* Information shown
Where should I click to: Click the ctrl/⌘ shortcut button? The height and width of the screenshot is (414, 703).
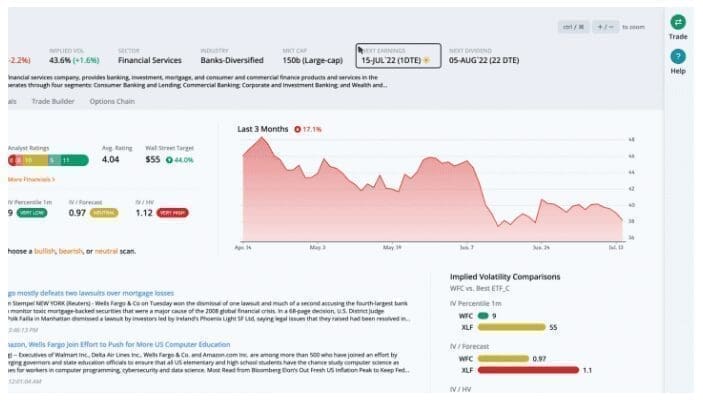pyautogui.click(x=573, y=27)
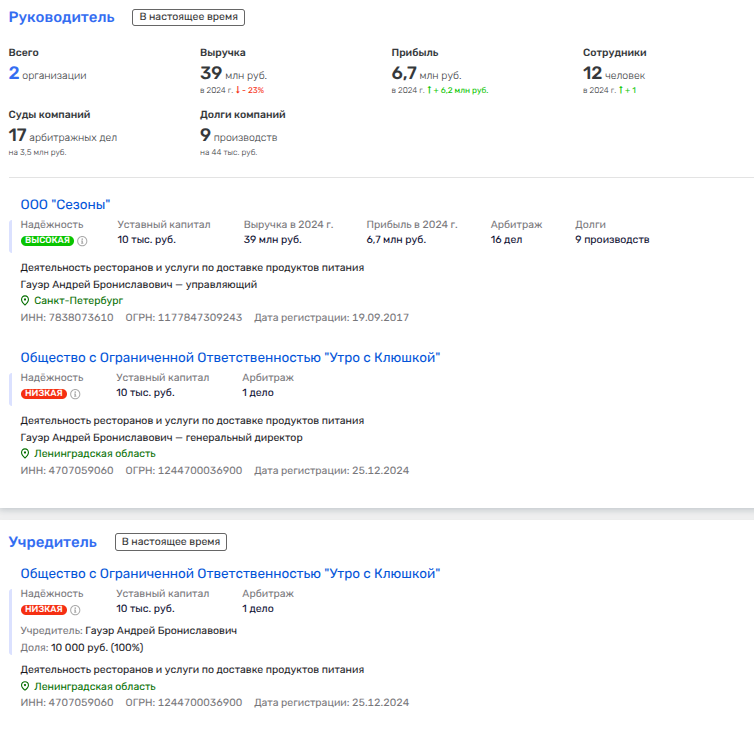Click "9 производств" debts value for Сезоны

[612, 240]
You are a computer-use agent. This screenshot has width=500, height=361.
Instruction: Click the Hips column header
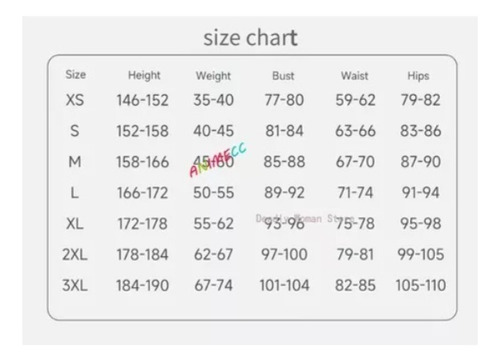418,76
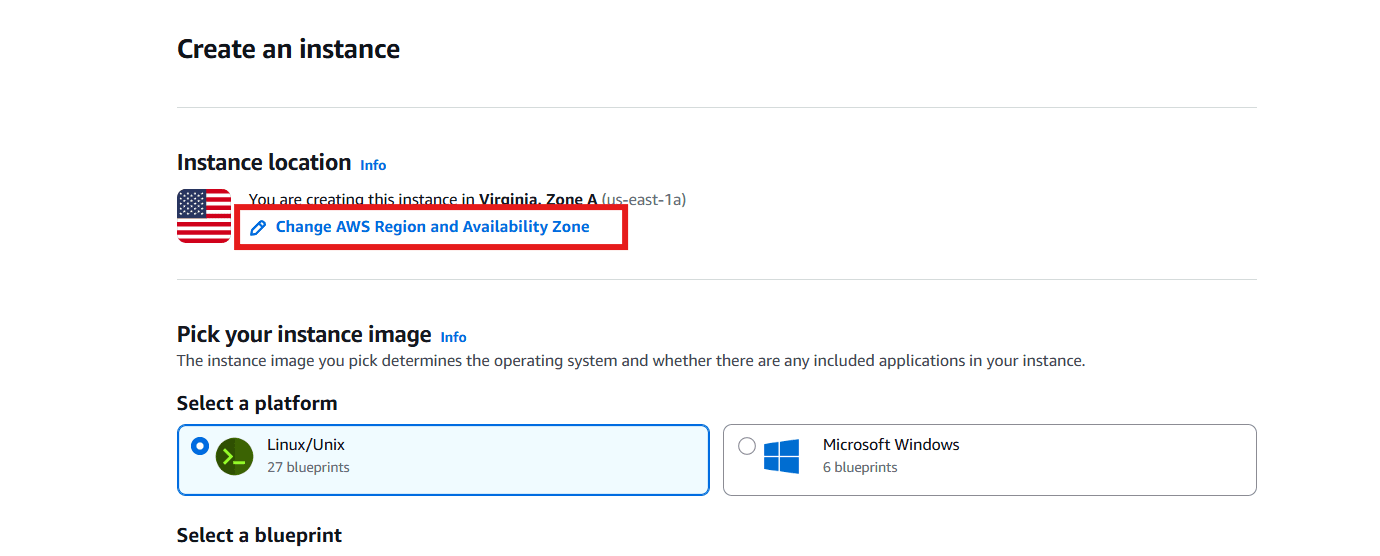Click the Create an instance heading
This screenshot has height=556, width=1380.
tap(288, 49)
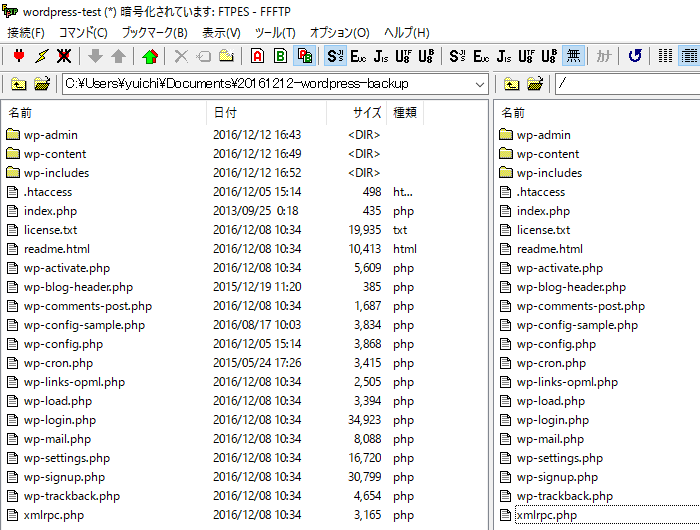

* Task statement
Please reproduce all of the data above with "column header" swapped for "column title" and every other part left unchanged. Omit the pictures from your answer.

* Expected answer
Where should I click to: Click the ctrl/⌘ shortcut button? The height and width of the screenshot is (414, 703).
pyautogui.click(x=573, y=27)
Click "9 производств" debts value for Сезоны

[612, 240]
You are a computer-use agent. This screenshot has width=500, height=361.
Instruction: Click the Hips column title
418,76
Click the Create an instance heading
This screenshot has height=556, width=1380.
tap(288, 49)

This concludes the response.